INSTRUCTIONS TO FOLLOW: Within the records below, find each line with the word "Romeo" and copy it out.
SUPPLIED DATA START
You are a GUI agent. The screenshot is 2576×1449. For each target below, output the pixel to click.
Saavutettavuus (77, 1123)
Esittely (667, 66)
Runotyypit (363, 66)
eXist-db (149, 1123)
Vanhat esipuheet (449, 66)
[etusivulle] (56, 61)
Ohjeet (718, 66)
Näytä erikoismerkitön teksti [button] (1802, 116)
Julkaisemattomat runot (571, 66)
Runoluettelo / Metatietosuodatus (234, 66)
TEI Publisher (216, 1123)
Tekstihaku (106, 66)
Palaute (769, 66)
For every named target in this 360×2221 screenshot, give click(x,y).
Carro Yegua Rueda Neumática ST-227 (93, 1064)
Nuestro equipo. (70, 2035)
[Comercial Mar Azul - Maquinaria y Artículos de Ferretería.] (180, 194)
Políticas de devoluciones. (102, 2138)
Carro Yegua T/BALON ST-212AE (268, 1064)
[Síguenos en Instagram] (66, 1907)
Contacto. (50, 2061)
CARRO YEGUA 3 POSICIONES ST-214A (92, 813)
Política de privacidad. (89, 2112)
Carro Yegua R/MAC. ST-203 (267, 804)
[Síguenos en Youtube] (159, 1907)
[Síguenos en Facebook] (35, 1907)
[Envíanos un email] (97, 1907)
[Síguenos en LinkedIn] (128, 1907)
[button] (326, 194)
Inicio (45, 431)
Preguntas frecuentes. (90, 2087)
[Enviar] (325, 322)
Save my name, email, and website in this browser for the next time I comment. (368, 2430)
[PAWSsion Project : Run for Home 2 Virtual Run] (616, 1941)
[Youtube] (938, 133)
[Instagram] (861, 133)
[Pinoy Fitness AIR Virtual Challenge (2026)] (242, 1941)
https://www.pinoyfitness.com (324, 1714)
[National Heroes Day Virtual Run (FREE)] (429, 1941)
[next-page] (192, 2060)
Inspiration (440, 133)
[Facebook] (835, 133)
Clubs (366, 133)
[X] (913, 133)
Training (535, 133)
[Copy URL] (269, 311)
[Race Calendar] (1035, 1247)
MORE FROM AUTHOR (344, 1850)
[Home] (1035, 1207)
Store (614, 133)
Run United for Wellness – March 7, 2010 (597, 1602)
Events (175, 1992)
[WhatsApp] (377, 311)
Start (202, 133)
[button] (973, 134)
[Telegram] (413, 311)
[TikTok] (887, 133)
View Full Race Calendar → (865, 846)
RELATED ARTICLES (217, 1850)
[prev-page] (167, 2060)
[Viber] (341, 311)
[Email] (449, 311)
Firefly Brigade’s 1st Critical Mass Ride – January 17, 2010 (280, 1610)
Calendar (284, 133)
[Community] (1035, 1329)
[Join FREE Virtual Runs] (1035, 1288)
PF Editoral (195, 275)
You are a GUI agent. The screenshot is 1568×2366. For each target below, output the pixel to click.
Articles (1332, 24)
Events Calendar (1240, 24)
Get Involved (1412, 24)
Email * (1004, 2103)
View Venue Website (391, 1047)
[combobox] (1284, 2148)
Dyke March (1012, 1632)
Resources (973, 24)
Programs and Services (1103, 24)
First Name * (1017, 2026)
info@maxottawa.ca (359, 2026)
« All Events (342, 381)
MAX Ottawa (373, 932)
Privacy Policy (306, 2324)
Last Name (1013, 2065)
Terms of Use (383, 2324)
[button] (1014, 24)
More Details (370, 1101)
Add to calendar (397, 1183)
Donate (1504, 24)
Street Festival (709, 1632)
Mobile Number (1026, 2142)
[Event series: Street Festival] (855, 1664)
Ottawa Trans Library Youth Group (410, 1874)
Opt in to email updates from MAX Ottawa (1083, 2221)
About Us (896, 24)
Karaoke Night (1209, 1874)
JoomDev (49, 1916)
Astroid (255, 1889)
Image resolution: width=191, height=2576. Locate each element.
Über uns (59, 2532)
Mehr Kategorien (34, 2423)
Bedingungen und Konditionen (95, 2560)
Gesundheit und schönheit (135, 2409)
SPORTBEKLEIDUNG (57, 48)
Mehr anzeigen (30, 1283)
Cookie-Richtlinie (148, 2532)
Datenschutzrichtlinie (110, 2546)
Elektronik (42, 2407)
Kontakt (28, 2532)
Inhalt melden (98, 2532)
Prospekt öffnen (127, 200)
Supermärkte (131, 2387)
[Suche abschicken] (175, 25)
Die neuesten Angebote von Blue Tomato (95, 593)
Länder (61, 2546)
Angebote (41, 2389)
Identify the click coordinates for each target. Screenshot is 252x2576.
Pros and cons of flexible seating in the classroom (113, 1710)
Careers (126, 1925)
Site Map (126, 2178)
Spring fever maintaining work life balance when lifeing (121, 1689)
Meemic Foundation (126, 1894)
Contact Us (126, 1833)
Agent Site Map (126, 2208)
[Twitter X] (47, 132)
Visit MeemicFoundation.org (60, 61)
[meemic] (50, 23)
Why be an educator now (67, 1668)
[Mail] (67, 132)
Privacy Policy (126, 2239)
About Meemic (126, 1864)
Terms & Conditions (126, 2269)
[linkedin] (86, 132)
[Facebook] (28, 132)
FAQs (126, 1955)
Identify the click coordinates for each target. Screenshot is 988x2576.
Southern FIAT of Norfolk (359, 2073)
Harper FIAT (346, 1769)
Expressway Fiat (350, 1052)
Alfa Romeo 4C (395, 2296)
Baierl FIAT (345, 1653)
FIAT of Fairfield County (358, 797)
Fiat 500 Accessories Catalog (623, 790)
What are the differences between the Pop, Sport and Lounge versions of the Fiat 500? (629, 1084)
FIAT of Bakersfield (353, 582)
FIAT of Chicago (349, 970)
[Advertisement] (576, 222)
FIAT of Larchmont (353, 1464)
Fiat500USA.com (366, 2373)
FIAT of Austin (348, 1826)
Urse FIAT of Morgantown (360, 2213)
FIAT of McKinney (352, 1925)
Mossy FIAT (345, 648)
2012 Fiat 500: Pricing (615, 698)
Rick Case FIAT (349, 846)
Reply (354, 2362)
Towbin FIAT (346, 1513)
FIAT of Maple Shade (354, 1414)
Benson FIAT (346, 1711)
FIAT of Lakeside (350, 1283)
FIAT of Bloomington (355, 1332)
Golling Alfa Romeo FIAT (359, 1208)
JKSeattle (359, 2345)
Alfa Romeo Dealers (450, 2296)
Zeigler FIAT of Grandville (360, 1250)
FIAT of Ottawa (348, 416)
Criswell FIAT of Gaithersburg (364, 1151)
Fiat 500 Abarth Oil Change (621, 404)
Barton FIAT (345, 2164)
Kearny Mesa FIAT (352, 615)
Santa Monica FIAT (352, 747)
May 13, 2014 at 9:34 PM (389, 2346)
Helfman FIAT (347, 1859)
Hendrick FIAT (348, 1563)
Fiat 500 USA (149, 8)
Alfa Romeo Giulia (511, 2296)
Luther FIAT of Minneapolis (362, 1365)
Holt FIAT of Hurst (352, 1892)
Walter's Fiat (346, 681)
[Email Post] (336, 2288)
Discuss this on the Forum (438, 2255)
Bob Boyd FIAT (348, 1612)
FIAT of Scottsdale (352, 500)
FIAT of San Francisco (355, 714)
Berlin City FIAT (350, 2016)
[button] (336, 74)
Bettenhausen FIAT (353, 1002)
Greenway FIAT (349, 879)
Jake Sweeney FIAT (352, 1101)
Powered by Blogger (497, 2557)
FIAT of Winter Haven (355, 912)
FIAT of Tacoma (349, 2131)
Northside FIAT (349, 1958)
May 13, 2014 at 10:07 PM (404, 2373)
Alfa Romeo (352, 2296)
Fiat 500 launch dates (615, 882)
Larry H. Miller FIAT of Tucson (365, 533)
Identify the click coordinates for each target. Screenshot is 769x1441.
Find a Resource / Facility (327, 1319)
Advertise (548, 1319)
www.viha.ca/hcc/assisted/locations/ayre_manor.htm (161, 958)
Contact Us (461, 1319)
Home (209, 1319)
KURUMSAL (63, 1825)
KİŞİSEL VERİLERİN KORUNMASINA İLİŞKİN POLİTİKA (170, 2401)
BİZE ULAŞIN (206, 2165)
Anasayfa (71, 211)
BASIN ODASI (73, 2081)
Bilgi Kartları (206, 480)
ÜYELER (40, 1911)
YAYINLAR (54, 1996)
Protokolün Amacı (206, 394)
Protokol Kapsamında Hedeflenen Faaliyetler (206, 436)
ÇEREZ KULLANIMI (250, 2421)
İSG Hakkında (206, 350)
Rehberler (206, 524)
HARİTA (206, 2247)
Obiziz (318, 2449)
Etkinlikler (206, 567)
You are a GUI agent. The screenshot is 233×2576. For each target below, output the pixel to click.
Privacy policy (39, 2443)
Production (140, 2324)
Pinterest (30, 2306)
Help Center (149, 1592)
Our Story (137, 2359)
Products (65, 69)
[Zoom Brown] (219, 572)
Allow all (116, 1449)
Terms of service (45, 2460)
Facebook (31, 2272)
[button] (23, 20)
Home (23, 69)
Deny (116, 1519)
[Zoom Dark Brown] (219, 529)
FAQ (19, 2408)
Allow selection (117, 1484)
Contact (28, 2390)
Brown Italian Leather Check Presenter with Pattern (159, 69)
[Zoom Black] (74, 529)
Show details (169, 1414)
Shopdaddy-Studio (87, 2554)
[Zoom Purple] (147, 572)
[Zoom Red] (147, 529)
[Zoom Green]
SUPPLIED DATA END
ANSWER SECTION:
Alfa Romeo 4C (395, 2296)
Golling Alfa Romeo FIAT (359, 1208)
Alfa Romeo Dealers (450, 2296)
Alfa Romeo Giulia (511, 2296)
Alfa Romeo (352, 2296)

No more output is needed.